> **Work task**
If a line below includes the string "agent", copy it.

Records START

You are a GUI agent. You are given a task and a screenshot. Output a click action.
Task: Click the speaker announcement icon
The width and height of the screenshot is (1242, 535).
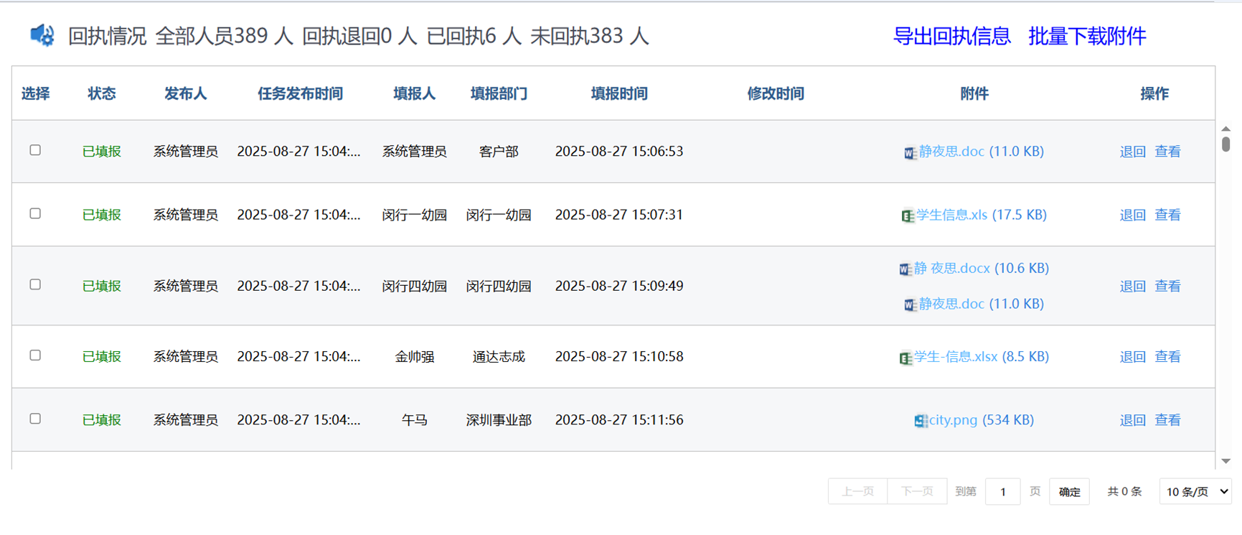pyautogui.click(x=42, y=35)
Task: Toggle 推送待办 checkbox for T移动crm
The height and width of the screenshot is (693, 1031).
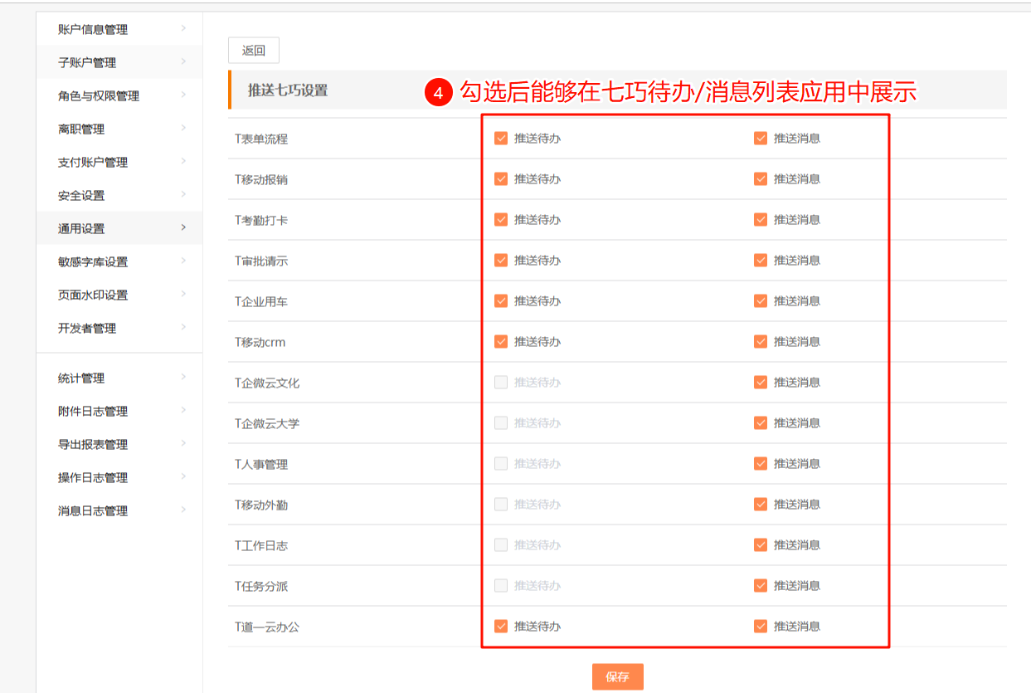Action: (x=500, y=342)
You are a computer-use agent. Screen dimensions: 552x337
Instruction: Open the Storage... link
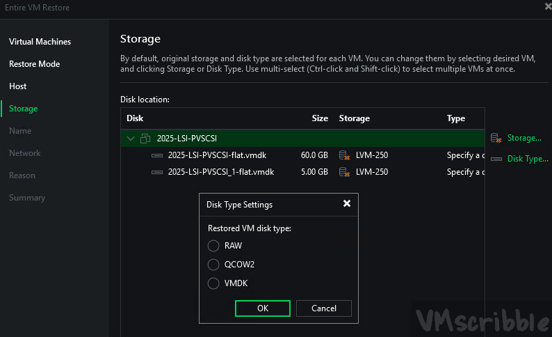pyautogui.click(x=523, y=138)
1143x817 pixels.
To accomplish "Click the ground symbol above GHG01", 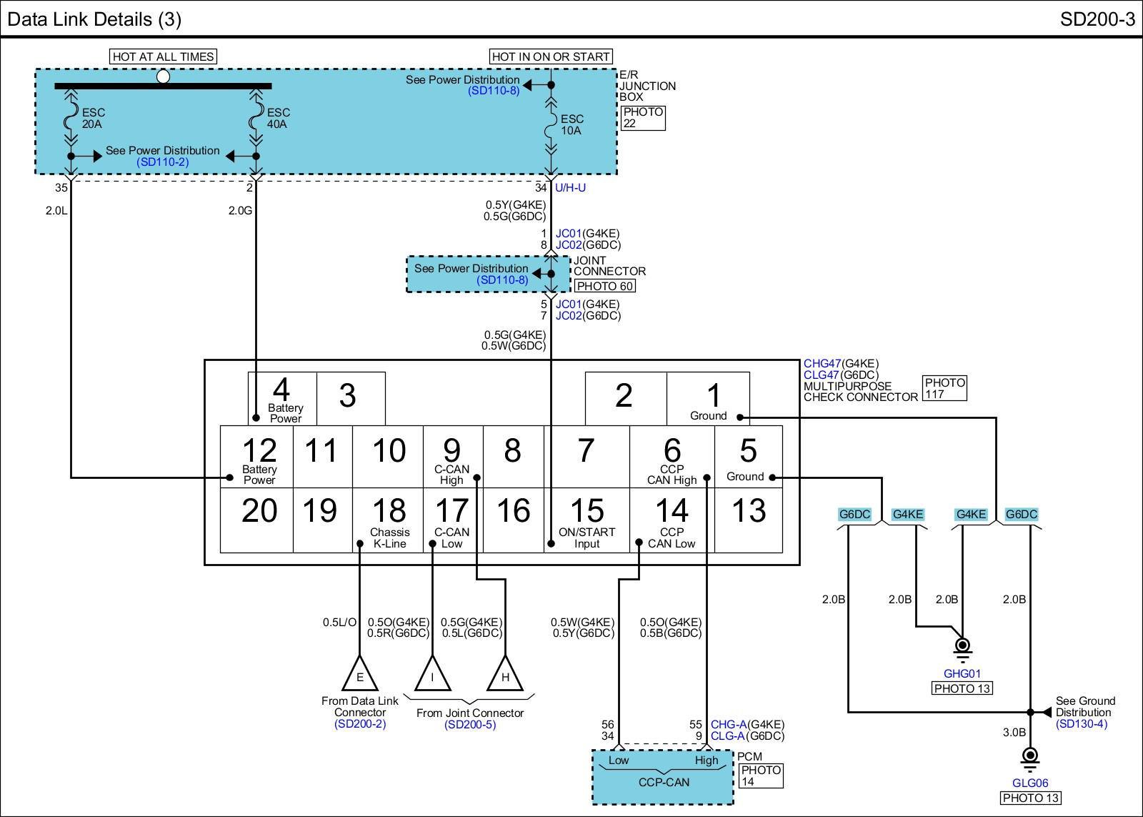I will (x=962, y=647).
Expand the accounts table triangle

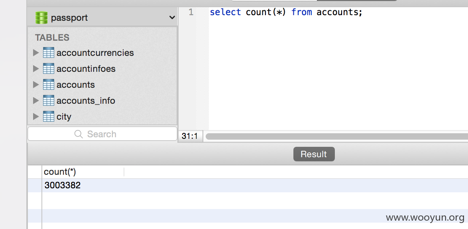point(36,85)
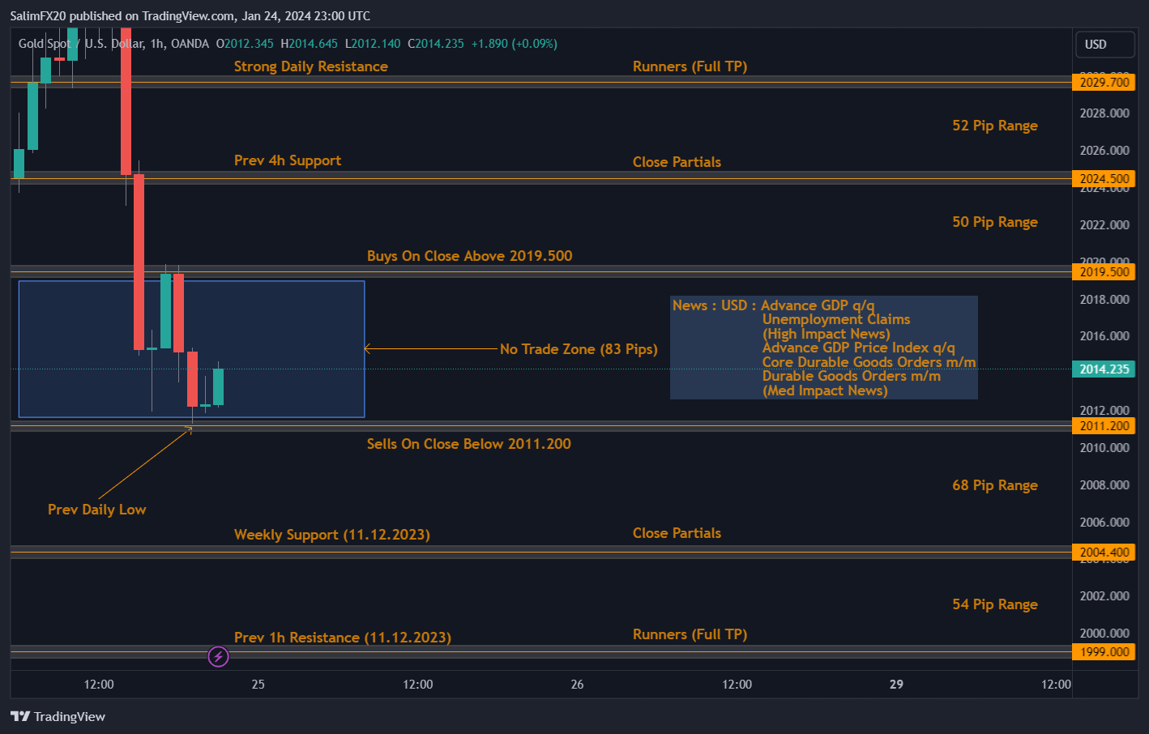Click the purple lightning bolt event icon

[218, 656]
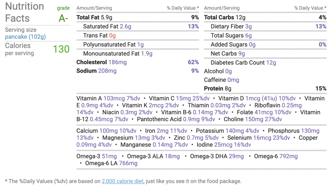The height and width of the screenshot is (186, 334).
Task: Click the Omega-3 DHA 29mg value
Action: tap(236, 156)
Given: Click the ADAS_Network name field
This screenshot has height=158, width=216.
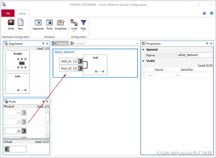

Records END

> **Solved exercise**
You are a GUI agent. You are given a task and a screenshot. Output a click action.
You are a computer-use agent. Screen dimensions: 552x337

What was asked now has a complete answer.